Speaking of destroying mosques, it’s no accident that in the past week, Israeli settler jihadists have made strenuous efforts to promote their goal of destroying the Haram al-Sharif, the Dome of the Rock. I reported here the arrest (and quick release) of two Israeli settlers who posted flyers which demanded that Muslims vacate the Temple Mount so that work could begin on the Jewish Temple. In addition, Al Monitor posted a paean to this movement which featured the news that settler rabbis have been praciticing their proficiency at animal sacrifice in preparation for the day that God and people summon them to be priests once again in the Holy Temple.
Speaking of which, Haaretz features a Passover slide show with an image credited to Reuters with the incredibly misleading caption:
Orthodox Jewish priests gesture during re-enactment of Passover animal sacrifice.
Excuse me. Who died and left them “Jewish priests?” Some settler rabbi? There are no Jewish priests. Any claim otherwise is fake. And if there ever does come a time when there will be, be prepared for the New Jewish Crusades. There may be Jews who are kohanim, but that doesn’t qualify them to re-enact anything. Certainly not in my name or the name of the rest of world Jewry.
The punishment offered to the officers in the T-shirt incident was removal from their combat unit. They remain in military service though. Perhaps they’ll now be serving in the ‘T-shirt division’ making similar products for other IDF units!
[comment deleted for comment rule violation: do not repeat yourself in comments. Say it once and no need to say it again.]
I noticed in your twitter feed the photo of the kohanim with your comment “what the hell?” Have you never been to synagogue on Yom Kippur or any of the many other occasions when the kohanim/priests come up to “duchen” and bless the congregation with their hands outstretched like that?
@ Sara: Perhaps in your Orthodox synagogue kohanim duchen. But in 90% of the synagogues in America there is no duchening. And in the remaining 10% the kohanim certainly don’t dress in white tunics and come fresh from shechting pigeons & other animal sacrifices.
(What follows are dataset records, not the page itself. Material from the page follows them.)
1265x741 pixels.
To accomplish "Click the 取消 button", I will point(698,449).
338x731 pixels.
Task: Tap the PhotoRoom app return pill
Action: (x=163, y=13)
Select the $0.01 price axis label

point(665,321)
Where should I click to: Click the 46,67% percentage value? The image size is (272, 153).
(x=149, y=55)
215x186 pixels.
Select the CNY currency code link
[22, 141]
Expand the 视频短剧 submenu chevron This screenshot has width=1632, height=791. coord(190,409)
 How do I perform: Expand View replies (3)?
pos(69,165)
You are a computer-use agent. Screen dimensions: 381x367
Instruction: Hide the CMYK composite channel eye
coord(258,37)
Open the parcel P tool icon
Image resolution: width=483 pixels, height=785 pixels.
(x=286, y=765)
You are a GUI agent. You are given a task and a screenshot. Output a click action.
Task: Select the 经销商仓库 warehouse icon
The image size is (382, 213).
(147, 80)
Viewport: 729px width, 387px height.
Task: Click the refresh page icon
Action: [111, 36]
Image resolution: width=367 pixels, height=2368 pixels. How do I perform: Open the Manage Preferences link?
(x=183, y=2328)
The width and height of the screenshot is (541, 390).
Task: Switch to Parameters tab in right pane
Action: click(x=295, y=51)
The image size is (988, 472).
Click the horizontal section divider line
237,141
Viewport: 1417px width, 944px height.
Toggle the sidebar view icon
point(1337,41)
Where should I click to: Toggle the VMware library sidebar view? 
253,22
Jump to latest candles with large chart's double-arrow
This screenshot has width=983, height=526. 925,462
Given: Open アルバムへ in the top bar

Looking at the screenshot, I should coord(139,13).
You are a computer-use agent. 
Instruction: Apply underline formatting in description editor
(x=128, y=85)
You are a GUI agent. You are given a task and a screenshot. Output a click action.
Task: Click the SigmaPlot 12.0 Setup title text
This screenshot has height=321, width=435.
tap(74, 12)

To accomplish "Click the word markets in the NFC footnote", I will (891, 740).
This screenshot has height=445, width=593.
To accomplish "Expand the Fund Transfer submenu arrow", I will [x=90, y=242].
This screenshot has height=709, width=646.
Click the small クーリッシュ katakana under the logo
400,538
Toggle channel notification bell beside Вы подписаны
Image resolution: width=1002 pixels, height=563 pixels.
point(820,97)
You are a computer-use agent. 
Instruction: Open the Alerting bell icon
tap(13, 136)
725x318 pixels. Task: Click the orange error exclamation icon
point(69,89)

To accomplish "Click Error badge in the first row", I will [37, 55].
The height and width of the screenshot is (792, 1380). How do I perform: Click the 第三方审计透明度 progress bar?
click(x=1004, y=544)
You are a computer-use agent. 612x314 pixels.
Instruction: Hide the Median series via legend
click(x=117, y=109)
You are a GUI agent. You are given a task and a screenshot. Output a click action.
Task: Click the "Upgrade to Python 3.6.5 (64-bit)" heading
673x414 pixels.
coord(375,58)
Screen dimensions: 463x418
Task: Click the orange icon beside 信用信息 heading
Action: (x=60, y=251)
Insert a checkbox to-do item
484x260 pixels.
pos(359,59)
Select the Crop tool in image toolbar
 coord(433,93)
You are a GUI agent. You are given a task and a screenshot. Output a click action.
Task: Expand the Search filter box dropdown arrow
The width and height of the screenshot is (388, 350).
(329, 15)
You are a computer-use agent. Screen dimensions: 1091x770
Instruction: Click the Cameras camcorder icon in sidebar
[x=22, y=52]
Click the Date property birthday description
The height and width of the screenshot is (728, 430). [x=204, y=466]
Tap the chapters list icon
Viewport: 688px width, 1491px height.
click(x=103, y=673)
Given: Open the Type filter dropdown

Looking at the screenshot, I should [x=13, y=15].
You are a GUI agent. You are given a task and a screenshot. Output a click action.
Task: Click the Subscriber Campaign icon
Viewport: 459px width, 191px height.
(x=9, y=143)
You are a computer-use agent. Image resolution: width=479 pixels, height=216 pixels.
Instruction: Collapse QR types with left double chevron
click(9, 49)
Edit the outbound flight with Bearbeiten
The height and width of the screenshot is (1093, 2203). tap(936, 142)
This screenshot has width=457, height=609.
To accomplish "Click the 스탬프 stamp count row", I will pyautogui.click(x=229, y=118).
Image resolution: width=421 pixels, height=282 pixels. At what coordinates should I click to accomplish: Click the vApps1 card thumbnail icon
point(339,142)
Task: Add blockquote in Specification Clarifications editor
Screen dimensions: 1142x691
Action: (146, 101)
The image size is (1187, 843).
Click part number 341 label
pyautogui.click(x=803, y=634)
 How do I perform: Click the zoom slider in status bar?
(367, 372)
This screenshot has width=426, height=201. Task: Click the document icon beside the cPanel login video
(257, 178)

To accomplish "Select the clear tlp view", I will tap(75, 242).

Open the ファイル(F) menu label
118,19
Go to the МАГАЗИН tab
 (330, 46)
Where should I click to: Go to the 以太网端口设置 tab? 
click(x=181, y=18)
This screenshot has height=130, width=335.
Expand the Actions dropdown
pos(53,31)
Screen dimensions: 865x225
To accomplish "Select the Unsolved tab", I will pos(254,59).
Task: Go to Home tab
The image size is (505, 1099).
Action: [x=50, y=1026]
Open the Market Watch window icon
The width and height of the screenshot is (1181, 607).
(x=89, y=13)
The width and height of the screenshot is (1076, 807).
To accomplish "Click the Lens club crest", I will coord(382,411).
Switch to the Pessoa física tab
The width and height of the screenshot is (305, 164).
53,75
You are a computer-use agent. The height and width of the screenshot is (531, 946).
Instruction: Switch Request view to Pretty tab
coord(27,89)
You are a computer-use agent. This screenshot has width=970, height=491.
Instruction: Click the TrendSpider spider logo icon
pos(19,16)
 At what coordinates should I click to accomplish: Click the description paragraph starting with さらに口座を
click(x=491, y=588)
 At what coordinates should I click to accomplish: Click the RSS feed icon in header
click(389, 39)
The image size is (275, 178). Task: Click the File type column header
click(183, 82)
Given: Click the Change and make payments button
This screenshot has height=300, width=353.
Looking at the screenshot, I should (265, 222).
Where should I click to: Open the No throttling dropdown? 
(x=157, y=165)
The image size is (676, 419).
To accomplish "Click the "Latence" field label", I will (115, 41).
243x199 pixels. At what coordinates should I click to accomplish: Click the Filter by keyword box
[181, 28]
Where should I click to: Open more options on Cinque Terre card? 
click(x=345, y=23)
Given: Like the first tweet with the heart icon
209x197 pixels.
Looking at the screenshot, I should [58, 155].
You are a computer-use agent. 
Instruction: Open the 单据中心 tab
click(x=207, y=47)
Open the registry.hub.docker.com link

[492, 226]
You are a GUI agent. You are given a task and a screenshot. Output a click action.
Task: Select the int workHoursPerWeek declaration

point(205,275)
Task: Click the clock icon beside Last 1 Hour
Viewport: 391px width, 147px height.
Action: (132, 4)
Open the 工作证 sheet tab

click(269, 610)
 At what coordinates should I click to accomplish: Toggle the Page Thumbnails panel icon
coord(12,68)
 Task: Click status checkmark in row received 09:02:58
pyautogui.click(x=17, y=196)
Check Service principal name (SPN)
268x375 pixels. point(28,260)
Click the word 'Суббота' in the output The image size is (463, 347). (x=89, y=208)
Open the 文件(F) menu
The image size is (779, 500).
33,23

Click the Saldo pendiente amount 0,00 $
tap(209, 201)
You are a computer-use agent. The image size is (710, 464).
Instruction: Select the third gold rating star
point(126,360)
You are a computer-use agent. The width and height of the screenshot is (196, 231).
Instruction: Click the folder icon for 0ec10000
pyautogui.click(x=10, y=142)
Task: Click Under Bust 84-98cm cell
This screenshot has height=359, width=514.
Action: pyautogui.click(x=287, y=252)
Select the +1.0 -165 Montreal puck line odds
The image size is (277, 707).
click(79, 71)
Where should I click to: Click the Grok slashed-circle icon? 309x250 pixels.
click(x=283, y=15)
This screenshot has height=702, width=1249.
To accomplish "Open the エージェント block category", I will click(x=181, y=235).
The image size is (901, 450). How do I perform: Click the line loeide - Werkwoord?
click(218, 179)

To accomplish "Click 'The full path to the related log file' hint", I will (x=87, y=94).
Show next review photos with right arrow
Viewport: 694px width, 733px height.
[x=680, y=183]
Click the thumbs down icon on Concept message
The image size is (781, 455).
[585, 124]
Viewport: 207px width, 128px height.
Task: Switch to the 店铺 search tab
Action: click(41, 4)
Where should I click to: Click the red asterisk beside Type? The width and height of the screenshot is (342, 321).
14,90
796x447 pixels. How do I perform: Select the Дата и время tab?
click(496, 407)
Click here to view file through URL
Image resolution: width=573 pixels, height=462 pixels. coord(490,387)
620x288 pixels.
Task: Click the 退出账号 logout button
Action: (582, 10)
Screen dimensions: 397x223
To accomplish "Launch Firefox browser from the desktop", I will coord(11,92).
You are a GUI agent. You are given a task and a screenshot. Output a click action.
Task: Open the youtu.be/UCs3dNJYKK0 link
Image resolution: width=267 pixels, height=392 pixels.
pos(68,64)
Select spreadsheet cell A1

Although I now attend an orthodox synagogue I am not orthodox, and I know for sure that in Conservative shuls kohanim duchen, since I grew up attending Conservative shuls! As for the white garb, it’s called a kittel and on holy days many Jews wear them. But in the end, the entire ceremony is discussed is simply not worthy of a “what the hell” comment. It’s perfectly in line with what kohanim/priests are.
@ Sara: All that you say doesn’t contradict what I said, which is that duchening is an obscure ritual observed in a tiny minority of synagogues most of them Orthodox. Undoubtedly, the shul you attended was Conservadox. I have worshipped in Conservative synagogues my entire life and never observed it in any Conservative shul. I have seen the ritual once or twice among hundreds of synagogue visits, when I worshipped at an Orthodox shul.
Jews do not wear kittels on Pesach. Nor has any Kohen I’ve ever seen duchening worn a kittel. Nor is anything shown in the Israeli bizarre ritual “perfectly in line” with anything except messianic delusions about rebuilding the Temple, destroying the Dome of the Rock & reinstituting ritual sacrifice; developments 98% of world Jewry do NOT want.
IDF t-shirt isn’t Islamophobic, it’s anti-Semitic (since Arabs are Semites, too).